Las voces en off se repetirán a lo largo de la obra, y reconoceremos a intérpretes de primera línea: Jorge Marrale, Carlos Portaluppi y Ernesto Claudio ofician de relatores a instantes decisivos en el rumbo político de la guerra. El colosal despliegue corporal de Machín conmueve. Su personaje atraviesa un cáncer de laringe en fase terminal. Soportó más de treinta operaciones y le fue extirpada la mandíbula. El cuerpo luce torturado. Lleva una prótesis que solamente su hija Ana puede manipular; diversas conjeturas acerca de la paternidad podrían tejerse al respecto. De los labios del autor de “El Malestar de la Cultura” brota sangre a borbotones. Tose y se nos entrecorta la respiración. La entrega brindada por el actor rosarino es descomunal. Los principios de Freud son irrenunciables…sin embargo, sabe escuchar un buen argumento. No duda en rebatir, pero, al fin, estamos todos jugando la misma partida que perderemos con idénticas probabilidades. ¿Hablábamos de eternidad? Buscamos el origen del conflicto miles de años atrás…
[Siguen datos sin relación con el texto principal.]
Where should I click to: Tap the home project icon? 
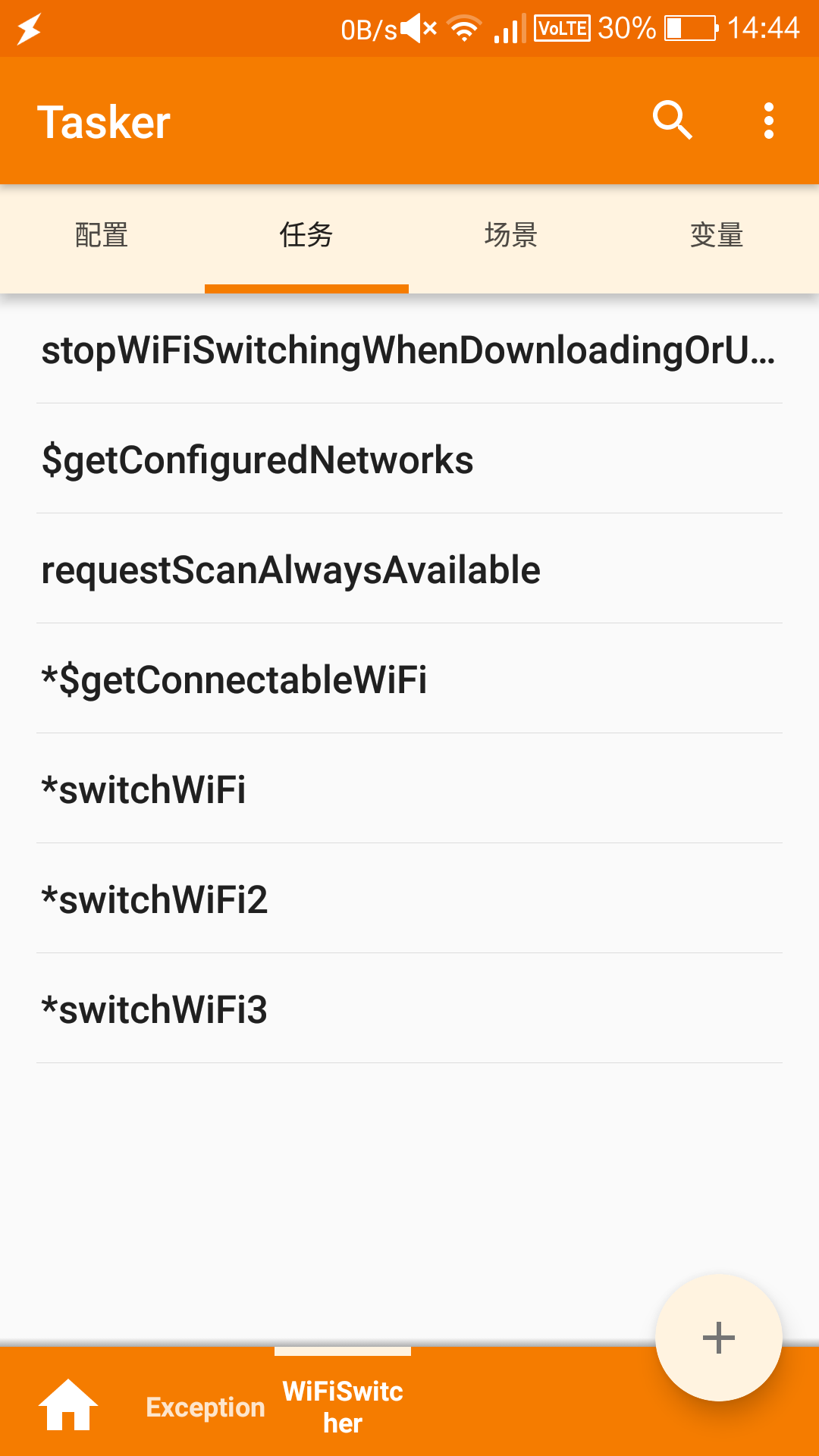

La luz entra por ese ventanal y apagar lo artificial no es indicio de seguridad. Quizás no exista ese paraíso y se haya perdido, bajo la pluma de Milton. ¿Cuánto es que toleramos al prójimo? Se viven horas inquietantes. El nativo de Viena camina, con parsimonia, desde el teléfono (que no para de sonar) al aparato de radio. Las noticias son urgentes, los anuncios inminentes. Pero no la deja encendida, Freud no escucha música. Y no hablemos de sacra. Dificultoso le resulta conmoverse con un lenguaje que no comprende. No es una mera paradoja la aseveración; en los intersticios de la historia que se nos cuenta hay tanto más que discernir. No es todo blanco y negro. Mira su reloj con insistencia, la puntualidad es virtud. Cuenta treinta y nueve segundos y Lewis pronuncia la palabra Dios. Pero ahora estamos hablando de sexo, porque ’la sexualidad nos rodea’, asevera el propio protagonista
La pieza se acerca a su desenlace, atravesamos instantes difíciles de digerir. Freud se retuerce de dolor. La misericordia aflora ante la cercanía de la muerte de uno de los participantes, y el devenir del encuentro sabe cómo recurrir al humor y al ingenio, como bienvenidos factores que aligeran el contexto. La magia del teatro renueva, por enésima vez, la belleza de sentirnos parte. El Picadero es una fortaleza artística. Las luces van atenuándose, observamos la silueta de Machín, apagándose. Estremece. Una drástica decisión se cierne; las luces del día van dejando paso a la noche y la visita médica demora su llegar. Ser dueño de la propia vida, aquella que dan los padres y no otorga Dios, afirma Freud, es un asunto privado. Es la hora del final, porque el infierno se siente en la propia boca.